What this exercise asks:
(1) Answer these questions about the text on Project Sirius, one line each, labeled (a), (b), (c) to match.
(a) What energy does the Sirius beam have?
(b) How many magnets make up the magnetic net of Sirius?
(c) What is the name of the predecessor accelerator to Sirius?
(2) In the rows, copy the lines from the one containing "Given: Save the EC2Launch settings" through the one containing "[x=1796, y=15]". Swap "Instruction" for "Command" and leave everything else unchanged.

To construct this fourth-generation particle accelerator, Simcenter MAGNET was employed in the design of the accelerator's magnets and ondulators.


Project Sirius


Sirius is one of the biggest and most powerful machines of its kind in the world. It has a 3 billion electron-volt energy beam, and its set of magnets, such as the superbend and the delta ondulator, developed with the Simcenter MAGNET software, allows it to provide a hard X-rays in a critical energy of 19keV, allowing more reliable aplication and opening new experimentation horizons.


How Sirius works

The electron beam is generated by heating of a metallic alloy, exciting the material’s electrons, which are sent to an acceleration structure and to a storage ring. The electrons travel in vacuum tubes at near light speed, and their trajectories are guided by magnetic fields, provided by multipole magnets along the way, such as the superbend dipole; the magnetic net of Sirius is composed of more than a thousand magnets.

Sirius’ magnetic net and its magnets composition: dipole, quadrupoles and sextupoles; in the bottom right is the insertion device


Synchrotron light

Sirius is a machine that accelerate electrons to produce the so called “synchrotron light”, used to study the atomic structures of matter. Synchrotron light is a kind of electromagnetic radiation, composed by frequencies that range from infrared to X-rays. The insertion devices, magnetic structures composed of several alternating dipole fields, such as the Delta Undulators (also using permanent magnetic technology) under development, allows for a million times brighter light than that of its predecessor accelerator (UVX), and expands its reach to the hard X-rays that allow it to penetrate even thicker materials.


Benefits of synchrotron light
  • Allows the study of atomic and molecular structures;

  • The synchrotron light’s broad spectrum allows for a wide range of analysis;

  • The high brightness makes for very quick results and material investigation;

  • Allows the project of new materials with specific properties.

The Magnetic superbend

A new model for Sirius dipoles takes the form of a superbend: a room temperature permanent magnet dipole, able to provide hard X-ray with a critical energy of 19 keV. Siemens software MAGNET was used to design and study the behavior of the magnetic flux in the dipoles.

Recorded information:
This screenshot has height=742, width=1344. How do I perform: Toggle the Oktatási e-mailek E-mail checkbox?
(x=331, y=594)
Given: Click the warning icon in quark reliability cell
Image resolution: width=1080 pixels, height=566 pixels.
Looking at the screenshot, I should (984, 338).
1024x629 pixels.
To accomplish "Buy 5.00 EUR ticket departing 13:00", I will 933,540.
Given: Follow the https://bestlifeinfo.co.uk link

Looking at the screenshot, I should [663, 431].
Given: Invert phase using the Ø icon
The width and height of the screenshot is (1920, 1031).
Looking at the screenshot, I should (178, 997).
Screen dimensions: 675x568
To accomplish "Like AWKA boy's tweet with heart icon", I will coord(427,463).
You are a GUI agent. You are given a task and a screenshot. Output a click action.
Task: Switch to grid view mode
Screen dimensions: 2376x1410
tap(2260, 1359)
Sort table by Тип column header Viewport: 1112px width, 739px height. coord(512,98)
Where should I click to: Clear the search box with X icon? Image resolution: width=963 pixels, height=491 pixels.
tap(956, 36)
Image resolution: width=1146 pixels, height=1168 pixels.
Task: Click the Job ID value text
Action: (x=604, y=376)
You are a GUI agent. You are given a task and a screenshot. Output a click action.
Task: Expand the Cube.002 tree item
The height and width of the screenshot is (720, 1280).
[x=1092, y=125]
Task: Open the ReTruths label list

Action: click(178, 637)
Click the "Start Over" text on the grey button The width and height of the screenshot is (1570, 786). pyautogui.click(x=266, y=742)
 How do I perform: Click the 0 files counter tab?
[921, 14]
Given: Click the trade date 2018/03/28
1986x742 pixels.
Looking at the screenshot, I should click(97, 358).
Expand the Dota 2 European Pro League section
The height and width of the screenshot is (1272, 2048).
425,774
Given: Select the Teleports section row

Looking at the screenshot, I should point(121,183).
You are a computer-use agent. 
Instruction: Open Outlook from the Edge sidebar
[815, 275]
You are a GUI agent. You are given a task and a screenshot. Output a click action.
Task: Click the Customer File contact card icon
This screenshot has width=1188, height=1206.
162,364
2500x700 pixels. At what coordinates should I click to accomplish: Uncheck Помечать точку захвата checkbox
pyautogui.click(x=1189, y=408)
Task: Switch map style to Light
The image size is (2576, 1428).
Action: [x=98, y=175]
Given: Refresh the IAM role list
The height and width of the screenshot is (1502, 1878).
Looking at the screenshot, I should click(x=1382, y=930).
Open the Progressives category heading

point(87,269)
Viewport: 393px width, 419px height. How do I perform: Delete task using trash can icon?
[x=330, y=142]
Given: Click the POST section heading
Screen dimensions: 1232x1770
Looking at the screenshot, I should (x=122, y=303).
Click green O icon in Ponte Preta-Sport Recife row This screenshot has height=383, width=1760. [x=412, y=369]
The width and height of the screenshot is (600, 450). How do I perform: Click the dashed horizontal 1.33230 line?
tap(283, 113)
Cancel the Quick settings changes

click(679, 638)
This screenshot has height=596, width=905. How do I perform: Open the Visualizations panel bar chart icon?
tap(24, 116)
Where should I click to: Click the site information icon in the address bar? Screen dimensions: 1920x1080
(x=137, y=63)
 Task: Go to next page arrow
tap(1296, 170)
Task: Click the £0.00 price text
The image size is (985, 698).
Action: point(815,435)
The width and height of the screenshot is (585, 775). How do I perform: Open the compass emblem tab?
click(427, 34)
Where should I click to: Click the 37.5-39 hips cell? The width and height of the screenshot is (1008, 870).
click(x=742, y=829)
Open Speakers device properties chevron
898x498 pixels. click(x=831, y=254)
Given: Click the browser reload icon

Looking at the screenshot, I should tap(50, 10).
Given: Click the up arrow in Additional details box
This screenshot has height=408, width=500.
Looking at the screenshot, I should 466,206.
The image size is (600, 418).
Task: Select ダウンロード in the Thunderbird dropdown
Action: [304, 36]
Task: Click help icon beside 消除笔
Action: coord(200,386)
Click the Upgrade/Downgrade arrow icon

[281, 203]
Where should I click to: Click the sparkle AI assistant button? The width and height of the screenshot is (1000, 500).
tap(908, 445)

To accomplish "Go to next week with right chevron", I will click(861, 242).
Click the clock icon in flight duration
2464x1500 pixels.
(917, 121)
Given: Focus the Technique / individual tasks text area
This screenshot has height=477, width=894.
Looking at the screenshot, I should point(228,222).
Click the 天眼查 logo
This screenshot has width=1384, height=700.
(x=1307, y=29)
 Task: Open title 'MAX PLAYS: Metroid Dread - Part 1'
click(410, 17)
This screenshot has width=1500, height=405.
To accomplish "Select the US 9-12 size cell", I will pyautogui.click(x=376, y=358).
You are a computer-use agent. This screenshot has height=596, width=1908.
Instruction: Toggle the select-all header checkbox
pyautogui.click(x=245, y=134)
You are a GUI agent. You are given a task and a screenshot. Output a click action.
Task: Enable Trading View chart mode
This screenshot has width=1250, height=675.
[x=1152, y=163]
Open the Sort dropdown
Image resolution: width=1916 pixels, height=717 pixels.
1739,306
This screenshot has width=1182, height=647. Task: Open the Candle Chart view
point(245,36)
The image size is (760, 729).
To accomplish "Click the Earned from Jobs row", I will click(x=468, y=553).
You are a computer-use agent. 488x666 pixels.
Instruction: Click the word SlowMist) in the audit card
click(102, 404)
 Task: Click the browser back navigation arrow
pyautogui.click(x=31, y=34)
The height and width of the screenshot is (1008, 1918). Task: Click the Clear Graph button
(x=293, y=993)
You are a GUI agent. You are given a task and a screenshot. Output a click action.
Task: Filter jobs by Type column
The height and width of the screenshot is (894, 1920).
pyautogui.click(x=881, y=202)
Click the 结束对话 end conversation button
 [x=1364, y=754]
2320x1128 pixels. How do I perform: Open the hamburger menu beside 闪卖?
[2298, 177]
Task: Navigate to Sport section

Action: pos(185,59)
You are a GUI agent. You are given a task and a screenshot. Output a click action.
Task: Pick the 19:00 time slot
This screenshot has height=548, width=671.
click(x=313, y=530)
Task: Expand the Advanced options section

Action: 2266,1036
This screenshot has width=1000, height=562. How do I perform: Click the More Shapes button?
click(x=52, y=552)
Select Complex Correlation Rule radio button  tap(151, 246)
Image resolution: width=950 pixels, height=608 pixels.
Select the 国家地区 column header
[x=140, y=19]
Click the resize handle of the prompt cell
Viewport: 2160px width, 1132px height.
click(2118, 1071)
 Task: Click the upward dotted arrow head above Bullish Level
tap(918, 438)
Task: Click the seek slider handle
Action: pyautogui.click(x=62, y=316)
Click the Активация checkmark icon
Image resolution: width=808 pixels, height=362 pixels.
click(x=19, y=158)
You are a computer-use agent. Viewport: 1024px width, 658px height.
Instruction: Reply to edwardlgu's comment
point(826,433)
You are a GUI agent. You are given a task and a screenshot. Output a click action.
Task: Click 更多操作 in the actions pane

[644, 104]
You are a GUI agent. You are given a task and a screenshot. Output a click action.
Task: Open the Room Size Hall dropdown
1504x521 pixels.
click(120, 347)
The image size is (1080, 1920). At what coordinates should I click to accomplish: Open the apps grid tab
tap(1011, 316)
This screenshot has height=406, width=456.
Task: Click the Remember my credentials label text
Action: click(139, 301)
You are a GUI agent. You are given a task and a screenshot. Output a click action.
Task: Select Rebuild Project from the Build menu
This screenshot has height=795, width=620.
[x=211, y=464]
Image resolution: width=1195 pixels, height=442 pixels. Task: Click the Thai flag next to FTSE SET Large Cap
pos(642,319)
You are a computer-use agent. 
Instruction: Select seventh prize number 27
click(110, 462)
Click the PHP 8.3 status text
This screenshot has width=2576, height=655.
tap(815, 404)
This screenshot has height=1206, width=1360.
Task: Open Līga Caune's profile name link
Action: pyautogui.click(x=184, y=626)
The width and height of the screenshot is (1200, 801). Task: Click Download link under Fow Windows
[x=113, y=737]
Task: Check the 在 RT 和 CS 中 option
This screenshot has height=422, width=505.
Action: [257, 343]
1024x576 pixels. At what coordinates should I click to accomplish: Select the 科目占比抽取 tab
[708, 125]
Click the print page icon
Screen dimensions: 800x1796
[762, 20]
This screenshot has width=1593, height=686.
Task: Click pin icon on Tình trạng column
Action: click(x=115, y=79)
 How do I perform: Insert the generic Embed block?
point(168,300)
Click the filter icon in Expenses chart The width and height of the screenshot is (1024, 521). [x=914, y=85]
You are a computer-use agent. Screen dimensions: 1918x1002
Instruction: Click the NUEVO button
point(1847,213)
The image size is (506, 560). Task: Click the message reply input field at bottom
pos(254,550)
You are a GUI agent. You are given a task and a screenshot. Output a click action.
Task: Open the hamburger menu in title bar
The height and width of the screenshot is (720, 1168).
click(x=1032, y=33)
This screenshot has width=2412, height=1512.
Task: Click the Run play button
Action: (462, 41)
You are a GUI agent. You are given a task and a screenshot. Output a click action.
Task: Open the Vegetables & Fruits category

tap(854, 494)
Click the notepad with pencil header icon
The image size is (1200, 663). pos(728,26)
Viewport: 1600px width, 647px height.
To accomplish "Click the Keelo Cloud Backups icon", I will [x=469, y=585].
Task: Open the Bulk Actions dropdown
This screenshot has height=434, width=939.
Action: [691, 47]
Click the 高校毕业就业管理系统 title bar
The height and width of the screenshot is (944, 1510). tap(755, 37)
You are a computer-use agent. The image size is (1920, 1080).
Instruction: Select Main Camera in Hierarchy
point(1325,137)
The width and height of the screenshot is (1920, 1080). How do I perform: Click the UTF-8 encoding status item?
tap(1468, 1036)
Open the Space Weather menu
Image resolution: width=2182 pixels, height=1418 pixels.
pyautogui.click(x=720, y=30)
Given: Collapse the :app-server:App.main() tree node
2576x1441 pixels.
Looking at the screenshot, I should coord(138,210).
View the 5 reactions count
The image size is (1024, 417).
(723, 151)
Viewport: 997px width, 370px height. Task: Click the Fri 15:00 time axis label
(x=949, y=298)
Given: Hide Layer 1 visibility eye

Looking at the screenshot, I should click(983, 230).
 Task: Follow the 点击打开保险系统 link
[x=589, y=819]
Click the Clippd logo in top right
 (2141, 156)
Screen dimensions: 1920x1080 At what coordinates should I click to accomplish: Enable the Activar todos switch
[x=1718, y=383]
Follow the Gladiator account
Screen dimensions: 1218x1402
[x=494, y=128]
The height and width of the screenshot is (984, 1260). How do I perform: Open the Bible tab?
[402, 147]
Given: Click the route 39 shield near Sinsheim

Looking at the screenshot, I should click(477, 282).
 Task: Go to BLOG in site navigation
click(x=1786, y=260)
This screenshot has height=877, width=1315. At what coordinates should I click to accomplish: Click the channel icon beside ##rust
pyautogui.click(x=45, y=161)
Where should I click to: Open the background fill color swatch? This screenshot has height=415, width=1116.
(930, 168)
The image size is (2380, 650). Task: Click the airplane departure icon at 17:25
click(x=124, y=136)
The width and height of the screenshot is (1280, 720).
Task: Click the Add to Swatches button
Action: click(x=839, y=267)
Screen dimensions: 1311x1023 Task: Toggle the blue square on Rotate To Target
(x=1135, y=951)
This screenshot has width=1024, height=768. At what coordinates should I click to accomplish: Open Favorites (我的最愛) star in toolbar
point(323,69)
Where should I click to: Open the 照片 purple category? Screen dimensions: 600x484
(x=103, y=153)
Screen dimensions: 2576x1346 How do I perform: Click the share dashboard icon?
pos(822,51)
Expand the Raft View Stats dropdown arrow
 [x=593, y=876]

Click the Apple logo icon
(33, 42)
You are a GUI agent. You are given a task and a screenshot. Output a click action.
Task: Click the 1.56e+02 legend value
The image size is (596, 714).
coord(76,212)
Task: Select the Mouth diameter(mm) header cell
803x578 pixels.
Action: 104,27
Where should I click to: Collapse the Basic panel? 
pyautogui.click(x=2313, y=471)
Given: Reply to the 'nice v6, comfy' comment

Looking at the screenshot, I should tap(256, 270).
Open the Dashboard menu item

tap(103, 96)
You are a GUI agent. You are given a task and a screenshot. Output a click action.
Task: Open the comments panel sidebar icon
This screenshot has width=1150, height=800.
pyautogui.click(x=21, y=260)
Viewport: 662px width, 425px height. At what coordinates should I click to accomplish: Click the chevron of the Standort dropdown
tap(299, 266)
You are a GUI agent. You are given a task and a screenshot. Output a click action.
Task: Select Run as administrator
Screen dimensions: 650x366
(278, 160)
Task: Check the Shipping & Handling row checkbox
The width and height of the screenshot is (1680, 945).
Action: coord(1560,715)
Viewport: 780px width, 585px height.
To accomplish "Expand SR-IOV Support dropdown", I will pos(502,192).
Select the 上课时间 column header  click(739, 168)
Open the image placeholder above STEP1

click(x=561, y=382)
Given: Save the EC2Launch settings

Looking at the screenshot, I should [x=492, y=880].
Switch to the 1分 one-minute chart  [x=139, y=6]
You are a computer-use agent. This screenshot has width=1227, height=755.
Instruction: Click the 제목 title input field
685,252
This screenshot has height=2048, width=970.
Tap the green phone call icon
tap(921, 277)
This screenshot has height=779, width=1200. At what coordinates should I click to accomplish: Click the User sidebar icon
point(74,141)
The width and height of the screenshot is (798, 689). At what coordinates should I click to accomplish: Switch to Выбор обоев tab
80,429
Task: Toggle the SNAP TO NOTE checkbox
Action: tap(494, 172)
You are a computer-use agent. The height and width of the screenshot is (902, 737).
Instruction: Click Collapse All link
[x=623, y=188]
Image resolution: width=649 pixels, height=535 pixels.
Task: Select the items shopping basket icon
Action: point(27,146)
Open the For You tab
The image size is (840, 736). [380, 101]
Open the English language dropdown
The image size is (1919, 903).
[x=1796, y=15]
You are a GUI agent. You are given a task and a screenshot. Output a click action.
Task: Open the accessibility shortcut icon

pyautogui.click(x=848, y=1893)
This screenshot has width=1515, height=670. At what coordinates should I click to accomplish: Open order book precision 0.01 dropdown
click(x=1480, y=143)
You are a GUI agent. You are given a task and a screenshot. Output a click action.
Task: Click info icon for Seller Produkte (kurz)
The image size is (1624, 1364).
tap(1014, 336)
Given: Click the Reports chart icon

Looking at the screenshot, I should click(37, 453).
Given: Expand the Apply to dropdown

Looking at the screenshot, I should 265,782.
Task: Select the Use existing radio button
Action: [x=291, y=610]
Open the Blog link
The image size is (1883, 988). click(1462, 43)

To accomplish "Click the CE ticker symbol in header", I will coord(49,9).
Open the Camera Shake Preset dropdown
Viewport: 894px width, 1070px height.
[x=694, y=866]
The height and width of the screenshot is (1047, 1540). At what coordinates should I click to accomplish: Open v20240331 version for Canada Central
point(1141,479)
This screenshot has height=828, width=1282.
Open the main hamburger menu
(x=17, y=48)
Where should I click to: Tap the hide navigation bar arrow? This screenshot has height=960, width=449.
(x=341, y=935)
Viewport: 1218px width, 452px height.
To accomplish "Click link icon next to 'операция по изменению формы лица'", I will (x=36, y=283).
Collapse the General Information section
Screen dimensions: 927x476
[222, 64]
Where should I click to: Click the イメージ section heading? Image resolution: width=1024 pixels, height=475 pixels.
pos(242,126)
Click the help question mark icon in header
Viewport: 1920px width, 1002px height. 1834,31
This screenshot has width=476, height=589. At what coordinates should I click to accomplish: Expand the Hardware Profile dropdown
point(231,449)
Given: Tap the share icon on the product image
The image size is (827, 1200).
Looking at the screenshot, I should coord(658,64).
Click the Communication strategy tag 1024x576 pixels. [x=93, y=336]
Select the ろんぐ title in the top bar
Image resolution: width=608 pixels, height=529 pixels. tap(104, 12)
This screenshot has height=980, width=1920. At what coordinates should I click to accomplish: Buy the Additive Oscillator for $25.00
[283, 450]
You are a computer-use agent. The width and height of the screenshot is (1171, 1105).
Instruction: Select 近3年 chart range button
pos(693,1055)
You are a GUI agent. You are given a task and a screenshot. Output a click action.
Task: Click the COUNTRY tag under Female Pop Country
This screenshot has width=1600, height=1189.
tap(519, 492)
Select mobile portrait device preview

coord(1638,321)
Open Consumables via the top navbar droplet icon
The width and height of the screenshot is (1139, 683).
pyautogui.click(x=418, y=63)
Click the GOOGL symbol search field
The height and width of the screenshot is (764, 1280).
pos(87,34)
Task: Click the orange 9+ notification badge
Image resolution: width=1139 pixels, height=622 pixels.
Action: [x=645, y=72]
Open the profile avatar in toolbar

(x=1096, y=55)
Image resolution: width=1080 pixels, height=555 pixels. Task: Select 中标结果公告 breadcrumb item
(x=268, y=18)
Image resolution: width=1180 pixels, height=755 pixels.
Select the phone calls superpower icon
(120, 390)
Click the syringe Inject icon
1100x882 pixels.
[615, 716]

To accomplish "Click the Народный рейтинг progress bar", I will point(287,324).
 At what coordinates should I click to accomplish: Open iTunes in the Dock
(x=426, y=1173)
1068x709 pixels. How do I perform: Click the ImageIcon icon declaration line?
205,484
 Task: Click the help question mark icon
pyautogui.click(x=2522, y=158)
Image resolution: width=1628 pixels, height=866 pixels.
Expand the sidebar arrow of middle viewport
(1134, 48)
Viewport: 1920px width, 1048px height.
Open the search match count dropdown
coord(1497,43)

Set of answers:
(1)
(a) 3 billion electron-volts.
(b) More than a thousand.
(c) UVX.

(2)
Given: Save the EC2Launch settings

Looking at the screenshot, I should [x=492, y=880].
Switch to the 1分 one-minute chart  [x=139, y=6]
You are a computer-use agent. This screenshot has width=1227, height=755.
Command: Click the 제목 title input field
685,252
This screenshot has height=2048, width=970.
Tap the green phone call icon
tap(921, 277)
This screenshot has height=779, width=1200. At what coordinates should I click to accomplish: Click the User sidebar icon
point(74,141)
The width and height of the screenshot is (798, 689). At what coordinates should I click to accomplish: Switch to Выбор обоев tab
80,429
Task: Toggle the SNAP TO NOTE checkbox
Action: tap(494, 172)
You are a computer-use agent. The height and width of the screenshot is (902, 737).
Command: Click Collapse All link
[x=623, y=188]
Image resolution: width=649 pixels, height=535 pixels.
Task: Select the items shopping basket icon
Action: point(27,146)
Open the For You tab
The image size is (840, 736). [380, 101]
Open the English language dropdown
The image size is (1919, 903).
[x=1796, y=15]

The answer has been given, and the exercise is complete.